Men and women in military uniform always ate free at Nick’s. A long-time friend, Edith Elliott, told The Daily Press in 1998, “[Mary] felt they represented the sacrifice that gets made for freedom . . . . Whenever she talked about the service people – those who died for the country – she would just cry and cry.”

When Yorktown’s lights were turned off in 1972 because of a dispute between the county and the Yorktown Trustees over the electric bill, my cousins covered the balance. Mary told The Washington Post, “Can’t have no lights . . . . Should have even more lights, for the people to come to see where the liberty was won.”

They gave repeatedly to hospitals, military bases, historic sites and Greek Orthodox churches. They built a hospital on the island of Karpathos.  Mary refused to apply for Social Security or Medicare benefits, believing the well-off should not take advantage of such government programs.

Nick and Mary also donated 23 acres of prime real estate overlooking the York River for the Yorktown Victory Center, a living museum that honors America’s war for independence.  For tax purposes?  For recognition?  No. “Because this is Yorktown,” Mary explained to The Washington Post. “This is where the freedom was won. People should have a place to come and see, and think about what began here.” 

A York Town Crier editorial declared that their response to living the American Dream “was to give, and to give again, and to keep on giving – with no thought of return.” 

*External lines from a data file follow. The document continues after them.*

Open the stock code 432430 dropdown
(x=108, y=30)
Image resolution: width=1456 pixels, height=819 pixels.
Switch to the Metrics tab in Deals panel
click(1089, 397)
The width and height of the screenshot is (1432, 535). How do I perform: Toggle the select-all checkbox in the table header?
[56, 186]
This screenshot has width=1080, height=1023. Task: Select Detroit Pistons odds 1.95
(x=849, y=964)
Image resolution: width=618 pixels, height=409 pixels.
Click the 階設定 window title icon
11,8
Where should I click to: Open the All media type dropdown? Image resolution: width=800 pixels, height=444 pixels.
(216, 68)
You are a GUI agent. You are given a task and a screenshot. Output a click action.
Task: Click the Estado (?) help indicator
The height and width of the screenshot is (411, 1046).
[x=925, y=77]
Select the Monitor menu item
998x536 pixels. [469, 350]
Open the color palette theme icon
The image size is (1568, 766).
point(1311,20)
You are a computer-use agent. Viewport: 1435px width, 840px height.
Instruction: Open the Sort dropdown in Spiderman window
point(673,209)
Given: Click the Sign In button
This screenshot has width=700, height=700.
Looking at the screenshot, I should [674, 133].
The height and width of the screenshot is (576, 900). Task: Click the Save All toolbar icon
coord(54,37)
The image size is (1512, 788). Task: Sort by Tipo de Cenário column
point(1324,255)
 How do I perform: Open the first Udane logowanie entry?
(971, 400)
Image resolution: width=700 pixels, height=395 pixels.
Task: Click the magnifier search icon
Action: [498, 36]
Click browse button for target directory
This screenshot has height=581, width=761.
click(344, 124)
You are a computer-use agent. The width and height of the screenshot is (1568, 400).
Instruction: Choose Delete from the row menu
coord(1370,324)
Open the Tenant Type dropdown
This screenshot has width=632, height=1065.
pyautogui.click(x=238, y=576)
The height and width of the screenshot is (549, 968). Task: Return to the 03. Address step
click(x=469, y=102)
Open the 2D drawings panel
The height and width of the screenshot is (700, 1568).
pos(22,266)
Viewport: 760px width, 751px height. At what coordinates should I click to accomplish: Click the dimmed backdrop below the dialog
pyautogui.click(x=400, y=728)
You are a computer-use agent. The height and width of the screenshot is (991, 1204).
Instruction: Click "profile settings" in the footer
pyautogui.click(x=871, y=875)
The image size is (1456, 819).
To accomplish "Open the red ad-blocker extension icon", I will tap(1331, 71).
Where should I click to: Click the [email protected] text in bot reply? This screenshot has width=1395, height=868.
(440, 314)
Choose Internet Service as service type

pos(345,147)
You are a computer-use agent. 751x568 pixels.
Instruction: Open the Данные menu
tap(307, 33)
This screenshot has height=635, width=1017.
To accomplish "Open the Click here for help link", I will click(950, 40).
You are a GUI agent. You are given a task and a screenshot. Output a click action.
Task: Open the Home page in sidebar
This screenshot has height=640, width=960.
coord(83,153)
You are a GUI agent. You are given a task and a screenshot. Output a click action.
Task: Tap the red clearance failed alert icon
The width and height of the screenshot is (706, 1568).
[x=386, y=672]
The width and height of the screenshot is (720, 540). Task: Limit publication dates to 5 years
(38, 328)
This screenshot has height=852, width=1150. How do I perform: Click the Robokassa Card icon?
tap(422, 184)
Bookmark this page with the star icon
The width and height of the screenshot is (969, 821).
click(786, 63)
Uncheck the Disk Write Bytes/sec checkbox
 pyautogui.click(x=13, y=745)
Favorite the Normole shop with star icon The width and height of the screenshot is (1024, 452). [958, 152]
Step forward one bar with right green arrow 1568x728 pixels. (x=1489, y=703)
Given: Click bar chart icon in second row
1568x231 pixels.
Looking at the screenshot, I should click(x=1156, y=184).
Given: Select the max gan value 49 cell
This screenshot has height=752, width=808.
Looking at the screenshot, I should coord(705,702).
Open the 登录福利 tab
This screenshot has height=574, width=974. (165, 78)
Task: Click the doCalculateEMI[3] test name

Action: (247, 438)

In 1983, their generosity was rewarded when President Ronald W. Reagan asked my cousins to sponsor the guided-missile cruiser U.S.S. Yorktown, honoring them as the first naturalized citizens to sponsor a U.S. Navy ship. While they were flying to Pascagoula, Mississippi, for the christening of the ship, Nick suffered a fatal heart attack before landing.  Mary insisted to continue with the christening. In what many called her most moving speech, she held a photo of Nick to her chest as she reflected what America meant to her: “. . . liberty, freedom, justice, and peace to the free world, and to those small nations that depend for their lives and happiness on the American flag that signifies freedom.”

In the years after the christening, Mary often stood on the pier, a short walk from the restaurant, as the Yorktown went by. She would gather us, her family, and friends and wave small American flags at the sailors who knew her as the ship’s godmother. The U.S.S. Yorktown was known to play “God Bless America,” her favorite song, over its loudspeaker each time it passed the restaurant.

In 1992, Mary became the first woman to be awarded the prestigious Socrates Award from the American Hellenic Progressive Education for her fervent patriotism and philanthropy.  In prior years, the award went to former presidents Reagan and George H.W. Bush. In 1998, she was honored as the Outstanding Virginian by the Virginia General Assembly.  

Mary died of a stroke in September, 1998.  Until she suffered that stroke, she was at the restaurant daily. In one final act of kindness, she bequeathed virtually her entire estate, including the restaurant, to the Jamestown-Yorktown Foundation, an agency of the Commonwealth of Virginia, which operates the Jamestown Settlement and the Yorktown Victory Center. She wrote in her will that she wanted everyone to know about “the blessings of democracy commenced in my native land of Greece and later here in this area . . . .” The restaurant closed in September, 2003, after Hurricane Isabel decimated the property.

Today, while the restaurant no longer remains, Nick and Mary Mathews’s legacy does. It is seen by the thousands of visitors to the Yorktown Victory Center each year.  It is remembered often when benefactors of their generosity tell of these two Greek-Americans who dreamed an American Dream, lived it, and shared it with so many others.  It is felt by my family, with generations inspired by my cousins’ example – their love for the United States and the principles of freedom and liberty “commenced” in Greece, their gratitude for the gifts the United States affords, and their unwavering, tireless commitment to serving the public.